I Hate My Birthay More That Ever

I  always hated it or didn’t like..after my mothers death I started to hate it more because all trouble became to happen…………my life became a nightmare, my mother always tried best to make that day more nice….
I hated when people started to say happy birthday and wish all those things that never came true. Never. I always cried. This year I thought will be different…my birthday I mean, I thought it will be with him…with my love, and with my father, full of light and happeness…but it happened to be the darkes t birthday in my life full of tears and pain, physical and moral. All day I cried,looked and his photos and didn’t understand still how that happened that he left me, how so fast he changes mind and forgot promises…..so fast he changed in less than a month….the man that I will love all my life, I am sure of myself. The only love in my 35 old years life. I trusted him so much that believed every word and he always kept them when he needed me, when he didn’t need me more he changed,,,,all is forgotten.

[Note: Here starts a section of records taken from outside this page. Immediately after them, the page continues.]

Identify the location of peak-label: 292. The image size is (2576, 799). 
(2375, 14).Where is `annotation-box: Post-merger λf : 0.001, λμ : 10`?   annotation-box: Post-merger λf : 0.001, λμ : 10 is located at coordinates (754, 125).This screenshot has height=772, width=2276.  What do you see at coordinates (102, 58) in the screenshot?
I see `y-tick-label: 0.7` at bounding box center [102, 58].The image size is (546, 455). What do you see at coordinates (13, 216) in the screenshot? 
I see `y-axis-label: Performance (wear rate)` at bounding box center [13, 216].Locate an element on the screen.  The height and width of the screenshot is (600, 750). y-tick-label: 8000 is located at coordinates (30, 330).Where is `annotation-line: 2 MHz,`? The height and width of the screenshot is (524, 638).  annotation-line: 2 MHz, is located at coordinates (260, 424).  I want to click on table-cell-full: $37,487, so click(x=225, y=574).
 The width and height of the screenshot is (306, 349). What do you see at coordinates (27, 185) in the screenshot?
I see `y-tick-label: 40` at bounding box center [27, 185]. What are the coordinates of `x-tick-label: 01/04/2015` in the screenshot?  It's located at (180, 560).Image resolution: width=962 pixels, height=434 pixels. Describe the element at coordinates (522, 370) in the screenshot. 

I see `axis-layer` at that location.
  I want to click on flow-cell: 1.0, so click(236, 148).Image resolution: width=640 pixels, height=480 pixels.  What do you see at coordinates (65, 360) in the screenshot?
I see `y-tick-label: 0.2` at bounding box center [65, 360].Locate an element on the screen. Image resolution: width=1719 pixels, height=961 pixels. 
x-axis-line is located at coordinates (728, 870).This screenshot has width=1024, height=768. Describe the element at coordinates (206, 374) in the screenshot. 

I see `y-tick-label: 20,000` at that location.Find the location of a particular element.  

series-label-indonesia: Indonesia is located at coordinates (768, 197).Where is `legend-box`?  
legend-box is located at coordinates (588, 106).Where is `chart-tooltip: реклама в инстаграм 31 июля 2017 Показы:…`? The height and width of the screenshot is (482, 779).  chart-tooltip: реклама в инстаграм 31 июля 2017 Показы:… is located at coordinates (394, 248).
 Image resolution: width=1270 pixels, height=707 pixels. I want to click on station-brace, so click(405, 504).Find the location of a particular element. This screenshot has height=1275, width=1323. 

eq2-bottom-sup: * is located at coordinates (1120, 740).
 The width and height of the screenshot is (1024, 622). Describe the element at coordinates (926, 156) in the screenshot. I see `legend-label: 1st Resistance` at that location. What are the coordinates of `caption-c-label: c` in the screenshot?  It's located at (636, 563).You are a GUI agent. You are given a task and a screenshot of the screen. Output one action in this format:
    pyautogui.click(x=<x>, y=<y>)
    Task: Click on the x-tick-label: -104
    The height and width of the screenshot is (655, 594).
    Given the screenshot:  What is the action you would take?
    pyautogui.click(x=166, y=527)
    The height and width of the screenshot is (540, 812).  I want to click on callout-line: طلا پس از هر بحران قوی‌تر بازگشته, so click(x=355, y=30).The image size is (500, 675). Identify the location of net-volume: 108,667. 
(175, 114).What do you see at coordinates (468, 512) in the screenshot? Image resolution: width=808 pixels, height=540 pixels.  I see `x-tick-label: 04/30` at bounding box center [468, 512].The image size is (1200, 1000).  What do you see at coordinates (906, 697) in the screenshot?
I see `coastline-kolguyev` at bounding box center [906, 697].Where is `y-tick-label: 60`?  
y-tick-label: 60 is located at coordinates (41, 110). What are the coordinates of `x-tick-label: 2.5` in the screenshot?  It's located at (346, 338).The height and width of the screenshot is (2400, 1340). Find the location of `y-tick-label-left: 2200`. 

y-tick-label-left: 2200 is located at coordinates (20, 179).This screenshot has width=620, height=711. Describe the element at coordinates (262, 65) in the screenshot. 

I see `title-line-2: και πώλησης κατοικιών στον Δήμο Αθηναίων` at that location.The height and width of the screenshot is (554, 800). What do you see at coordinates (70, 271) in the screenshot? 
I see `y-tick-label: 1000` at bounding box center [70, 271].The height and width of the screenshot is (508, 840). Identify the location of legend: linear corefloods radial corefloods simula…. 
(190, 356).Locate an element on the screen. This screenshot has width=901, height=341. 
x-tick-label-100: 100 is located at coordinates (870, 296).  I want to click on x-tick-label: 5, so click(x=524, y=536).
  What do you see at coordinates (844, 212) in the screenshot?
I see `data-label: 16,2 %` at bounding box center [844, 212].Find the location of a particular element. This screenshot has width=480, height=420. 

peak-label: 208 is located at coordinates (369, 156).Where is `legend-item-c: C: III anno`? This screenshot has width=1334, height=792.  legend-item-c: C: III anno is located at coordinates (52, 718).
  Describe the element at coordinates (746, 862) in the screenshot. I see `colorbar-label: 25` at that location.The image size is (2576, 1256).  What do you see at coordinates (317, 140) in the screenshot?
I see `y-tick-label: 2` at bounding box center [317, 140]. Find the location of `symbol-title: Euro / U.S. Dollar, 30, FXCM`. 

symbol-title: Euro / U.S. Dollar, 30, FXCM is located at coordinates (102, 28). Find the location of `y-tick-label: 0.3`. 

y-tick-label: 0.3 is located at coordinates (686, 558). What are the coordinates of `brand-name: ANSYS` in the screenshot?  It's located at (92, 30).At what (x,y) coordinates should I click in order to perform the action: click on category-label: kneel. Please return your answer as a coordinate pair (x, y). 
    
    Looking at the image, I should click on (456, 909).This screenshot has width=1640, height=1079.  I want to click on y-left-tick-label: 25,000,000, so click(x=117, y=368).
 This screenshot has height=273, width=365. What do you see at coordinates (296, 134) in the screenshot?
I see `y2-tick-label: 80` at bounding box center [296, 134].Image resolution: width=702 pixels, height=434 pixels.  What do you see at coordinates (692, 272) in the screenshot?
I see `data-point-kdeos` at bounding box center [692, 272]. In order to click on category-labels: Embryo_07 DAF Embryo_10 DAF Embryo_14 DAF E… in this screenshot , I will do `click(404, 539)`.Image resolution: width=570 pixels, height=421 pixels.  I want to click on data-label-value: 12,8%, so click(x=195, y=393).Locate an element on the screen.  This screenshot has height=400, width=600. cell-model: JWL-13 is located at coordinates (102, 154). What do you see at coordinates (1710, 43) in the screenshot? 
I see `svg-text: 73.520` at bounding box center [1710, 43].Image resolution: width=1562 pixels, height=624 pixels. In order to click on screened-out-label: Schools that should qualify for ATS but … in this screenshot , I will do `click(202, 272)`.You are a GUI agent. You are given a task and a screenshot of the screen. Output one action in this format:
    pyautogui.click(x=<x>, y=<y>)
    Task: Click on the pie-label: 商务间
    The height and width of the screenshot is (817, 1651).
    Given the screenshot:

Didn’t think that that year my birthday will be like that , the worst in my life….in 2 weeks will be a year since we first met, since our first kiss,,,,
It were my mistakes I know but not so big to leave me forever
I hate my birthday more than ever and I wished it would never came again
noname22 noname22
31-35, F
4 Responses Jul 11, 2010

i cant be happy without him..as i never was before him i will not be and after he left...he is all i had!!

happiness is never lost....it is dere in side u ...lov is always inside u ..u will b happy again..u ve every right to b happy....dont think u cant...dont force happines away from u ..

yes thanks we cant talk....but lost happiness willl not return

Thank you for responding to my story, so i will respond to yours. As unhappy as we may be, the underlining fact is we are still here. I know there is hope and other people like us, or we would not have found this place. The thing that should keep you going is, it sounds like you went through alot with your feelings of him, and there are people here to talk. I am struggling myself, but came here to maybe find people to talk to about it, and give support to whomever I can. Keep your head up, stand tall and laugh.......it all may sound dumb, but it does help.